Investing in meme stocks became a frenzy in 2021 as cash-rich retail investors cooped up during the height of the pandemic bet against short-selling hedge funds, sending equity markets soaring. The mania delivered huge losses to the likes of Gabe Plotkin’s Melvin Capital Management, which was forced to shutter, and rich returns to those who placed bets early in the frenzy before stocks like GameStop came crashing down.
Earlier this week, Gill shared a screenshot on Reddit that appeared to show him owning $116 million of GameStop shares. A position that large would make Gill one of the company’s five biggest investors.
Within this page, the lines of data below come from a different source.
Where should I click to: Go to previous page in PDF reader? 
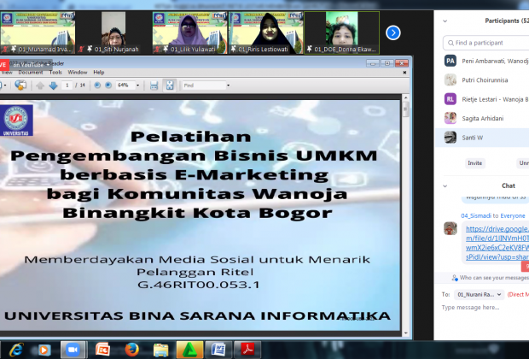tap(40, 85)
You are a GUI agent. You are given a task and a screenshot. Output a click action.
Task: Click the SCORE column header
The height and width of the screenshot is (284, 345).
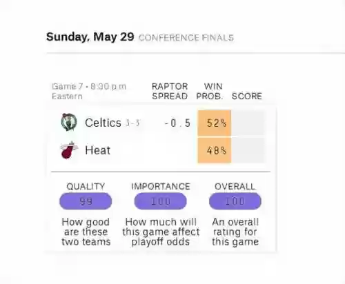pyautogui.click(x=247, y=96)
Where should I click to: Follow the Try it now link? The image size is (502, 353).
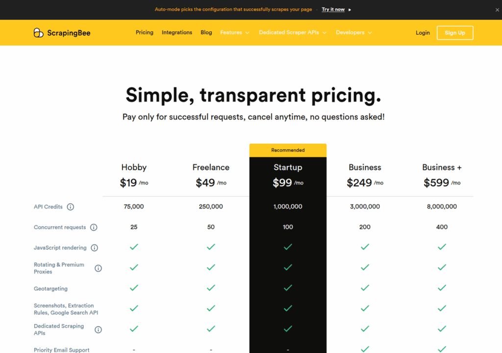(x=333, y=10)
It’s also more than six times the number of shares his account showed in an April 2021 post, the last time it was active on Reddit, when accounting for a four-for-one stock split.
Gill profited handsomely from investing in the beleaguered video-game retailer through 2020 and 2021. His recent social media activity — beginning with the May 12 X post featuring an image of a video gamer leaning in — fueled anticipation that he was returning to the market, driving the share price to more than triple in a matter of days.
The posts and the market’s reaction to them have sparked conversations over whether Gill’s social media actions could amount to market manipulation. Online brokerage E*Trade was considering banning Gill from its platform, in part due to his influence over the stock, the Wall Street Journal reported earlier this week.
“What the government would need to show to pursue a market manipulation theory is manipulative intent,” said Pillsbury partner David Oliwenstein, a member of the firm’s Corporate Investigations & White Collar Defense team and former senior counsel in the SEC’s Market Abuse Unit.
“It’s safe to assume that the SEC will at least take a hard look at the trading,” Oliwenstein said.
–With assistance from Carmen Reinicke and Subrat Patnaik.